Though the program is called Jail Guitar Doors, the emphasis really is on songwriting and self-expression, rather than learning an instrument per se. “I want to task people with telling their story in a song because, if you have to focus your thinking and focus your aspirations into a song, to sit and do the work of actually writing the thing out, that process is transformative,” he clarifies. “And I think it’s the first rung on the ladder in the hard work of rehabilitation and restoration—in looking inward and figuring out, ‘How the hell did I get here and what can I do to make sure I never come back to these places again?’”
In some facilities Kramer runs weekly songwriting workshops. “We have one that I’m running now in Los Angeles County Jail, in the Men’s Central Jail,” he says. “It’s the largest jail in the world. On any given day there are 18,000 to 20,000 people in the system. We meet every Tuesday night. We provide them with a dozen guitars and a few cajons. We break into groups and we write songs and we figure out how to talk to each other and how to treat each other with dignity and respect and how to have an open exchange of ideas.” Kramer says this process breaks down class differences, race differences, and gang affiliations—[the differences] all are shifted to the side in the realm of music. “It can be a model for bigger things,” he attests. “It’s the beginning of the process of changing.”
Kramer believes that American punishment, for the last 30 years, at its core, has been fundamentally retributive. “The clear goal is incapacitation,” he explains. “In other words, we warehouse human beings. But if you don’t incentivize people positively, then that same energy will be channeled transgressively. If you don’t do something to inspire them to change for the better, they will most definitely change for the worse.”
The end result, according to Kramer, is that we all end up living in a less safe world. “All these ‘get tough on crime’ laws that were sold to the American public ended up making us less safe,” he says. “We’re one group, among many around the country, who are really trying to mitigate the damage done by the greatest failure of social policy in America’s history.”
Kramer believes that arts in corrections programming is hugely important because it allows people a way to express themselves as human beings. “Because they are, in fact, human beings,” he affirms, “with the same hopes and fears and needs as everybody else.

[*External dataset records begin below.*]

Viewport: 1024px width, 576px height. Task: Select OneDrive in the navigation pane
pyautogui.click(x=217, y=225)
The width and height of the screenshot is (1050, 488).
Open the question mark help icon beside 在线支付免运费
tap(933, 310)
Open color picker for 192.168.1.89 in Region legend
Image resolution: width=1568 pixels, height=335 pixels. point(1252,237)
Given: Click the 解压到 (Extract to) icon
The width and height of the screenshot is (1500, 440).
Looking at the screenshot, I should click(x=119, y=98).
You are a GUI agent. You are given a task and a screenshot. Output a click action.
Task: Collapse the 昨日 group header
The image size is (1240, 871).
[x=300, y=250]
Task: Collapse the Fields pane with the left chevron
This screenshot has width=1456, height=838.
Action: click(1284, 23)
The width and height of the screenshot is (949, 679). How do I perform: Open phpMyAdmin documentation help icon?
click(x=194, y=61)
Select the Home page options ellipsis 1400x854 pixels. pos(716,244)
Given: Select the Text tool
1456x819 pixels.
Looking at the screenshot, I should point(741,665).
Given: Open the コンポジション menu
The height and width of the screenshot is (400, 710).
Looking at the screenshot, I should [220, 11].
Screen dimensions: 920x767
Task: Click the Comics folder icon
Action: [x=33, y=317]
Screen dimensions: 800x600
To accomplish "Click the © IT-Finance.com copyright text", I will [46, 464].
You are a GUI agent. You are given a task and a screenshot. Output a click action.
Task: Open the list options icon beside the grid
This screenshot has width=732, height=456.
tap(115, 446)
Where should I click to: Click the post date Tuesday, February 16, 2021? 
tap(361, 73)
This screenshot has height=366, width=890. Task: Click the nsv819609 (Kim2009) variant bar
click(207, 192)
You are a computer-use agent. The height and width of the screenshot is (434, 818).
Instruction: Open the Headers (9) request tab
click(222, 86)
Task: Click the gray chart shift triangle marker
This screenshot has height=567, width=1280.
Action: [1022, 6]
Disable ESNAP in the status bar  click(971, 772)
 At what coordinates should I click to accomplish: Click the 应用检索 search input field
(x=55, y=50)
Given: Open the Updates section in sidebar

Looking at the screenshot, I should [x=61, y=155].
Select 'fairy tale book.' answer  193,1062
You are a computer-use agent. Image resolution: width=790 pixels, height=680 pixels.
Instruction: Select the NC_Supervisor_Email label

It’s my belief that the arts make life worth living, especially for people who are incarcerated. If you don’t make life worth living in a positive sense, then they will find reasons to make life worth living in a negative way.”
Though its focus is primarily on songwriting, Jail Guitar Doors does use guitars as the primary tool for teaching the craft. The organization acquires them by soliciting donations from the community at large. Or, they buy guitars at a very good rate. The Fender Corporation sells guitars to them at cost, for example.
Jail Guitar Doors has delivered guitars to more than 50 American prisons and they’ve got a waiting list of about 60 more. But the guitars aren’t gifts, says Kramer. “They are a challenge to use them as tools in a new nonconfrontational way of expression. Music is anger management. You can sit down with your guitar in a bad mood and bang on it for an hour and you feel better afterwards. It stills the waters.”